» YOUR INSTRUCTIONS
Count the lines in the listing below that contain the string "click", treating uppercase and lowercase as different, and give only the number.

*** RECORDED DATA ***

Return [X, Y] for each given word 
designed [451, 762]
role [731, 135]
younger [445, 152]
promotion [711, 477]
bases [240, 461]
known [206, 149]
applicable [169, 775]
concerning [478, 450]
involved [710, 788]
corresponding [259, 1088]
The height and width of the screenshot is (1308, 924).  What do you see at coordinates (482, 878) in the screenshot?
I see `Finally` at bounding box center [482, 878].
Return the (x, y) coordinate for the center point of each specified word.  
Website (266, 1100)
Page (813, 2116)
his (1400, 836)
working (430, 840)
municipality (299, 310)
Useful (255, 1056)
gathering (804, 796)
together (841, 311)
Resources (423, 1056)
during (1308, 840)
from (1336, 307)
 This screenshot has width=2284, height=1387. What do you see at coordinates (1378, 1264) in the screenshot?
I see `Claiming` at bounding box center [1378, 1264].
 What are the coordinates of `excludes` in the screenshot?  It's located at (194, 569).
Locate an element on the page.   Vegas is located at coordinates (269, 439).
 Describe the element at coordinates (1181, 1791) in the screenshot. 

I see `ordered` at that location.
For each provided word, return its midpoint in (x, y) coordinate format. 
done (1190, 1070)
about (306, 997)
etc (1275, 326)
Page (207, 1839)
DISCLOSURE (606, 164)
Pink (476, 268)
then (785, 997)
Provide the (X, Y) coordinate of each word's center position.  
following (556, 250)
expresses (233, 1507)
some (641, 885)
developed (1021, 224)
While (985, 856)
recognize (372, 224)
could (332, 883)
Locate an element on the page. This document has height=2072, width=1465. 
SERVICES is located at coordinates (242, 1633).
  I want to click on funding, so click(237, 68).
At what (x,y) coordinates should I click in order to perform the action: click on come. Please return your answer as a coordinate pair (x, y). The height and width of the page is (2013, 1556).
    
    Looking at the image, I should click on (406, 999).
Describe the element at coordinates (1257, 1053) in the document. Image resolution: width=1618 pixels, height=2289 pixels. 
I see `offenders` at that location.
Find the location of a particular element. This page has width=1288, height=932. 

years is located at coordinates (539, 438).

***

» RESULT FOR THIS EXERCISE
3